Destiné à un lectorat à « éclairer », "Un rêve de John Ball" utilise les mots de Morris à Ball pour faire une présentation imagée de la Révolution Industrielle capitaliste. Expliquant simplement ce qu’est son propre monde, Morris expose à Ball le mystère du servage sans chaine qui se nomme salariat, les concepts de plus-value et conséquemment d’exploitation, les ravages de la concurrence entre prolétaires isolés, les effets sociétaux des changements dans l’infrastructure technique, la fausse conscience que représente l’idéologie, les mystères conservateurs de la superstructure, les nécessités de la mobilisation vers une conscience de classe. Surtout, sa discussion avec Ball inscrit sa propre action politique dans une filiation qui remonte au temps de celui-ci voire au-delà. Morris exemplifie pour Ball, mais surtout pour ses lecteurs, le début bien connu du Manifeste du Parti Communiste : « L'histoire de toute société jusqu'à nos jours n'a été que l'histoire de luttes de classes. Homme libre et esclave, patricien et plébéien, baron et serf, maître de jurande et compagnon, en un mot oppresseurs et opprimés, en opposition constante, ont mené une guerre ininterrompue, tantôt ouverte, tantôt dissimulée, une guerre qui finissait toujours soit par une transformation révolutionnaire de la société tout entière, soit par la destruction des deux classes en lutte. Dans les premières époques historiques, nous constatons presque partout une organisation complète de la société en classes distinctes, une échelle graduée de conditions sociales...La société bourgeoise moderne, élevée sur les ruines de la société féodale, n'a pas aboli les antagonismes de classes. Elle n'a fait que substituer de nouvelles classes, de nouvelles conditions d'oppression, de nouvelles formes de lutte à celles d'autrefois. Cependant, le caractère distinctif de notre époque, de l'époque de la bourgeoisie, est d'avoir simplifié les antagonismes de classes. La société se divise de plus en deux vastes camps ennemis, en deux grandes classes diamétralement opposées : la bourgeoisie et le prolétariat. ». Ball a échoué mais la lutte doit continuer. Le prêtre disparu aura au moins fait gravir à son pays une marche de plus vers l’antagonisme dernier car résumé à deux classes.

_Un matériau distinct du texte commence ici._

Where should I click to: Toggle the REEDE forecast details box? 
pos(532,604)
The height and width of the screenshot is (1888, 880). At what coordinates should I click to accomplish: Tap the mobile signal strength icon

Ce court roman est donc d’abord un « tract » marxiste orthodoxe - habité de manière amusante, car cela sort du sujet principal, par la passion de Morris pour la nature et l’architecture - destiné aux hommes de son temps. Il leur explique simplement les finesses de la pensée marxiste. Il leur montre comment des hommes peuvent se lever contre la domination et implique que, six siècles après les révoltés du Kent, il est peut-être plus que temps, à fortiori dans un monde qui a su en dissimuler les mécanismes. C’est un acte de vulgarisation autant que de dévoilement, qui utilise le « détour anthropologique » bien avant que Balandier ne le préconise, et se termine sur une affirmation volontariste d’espoir.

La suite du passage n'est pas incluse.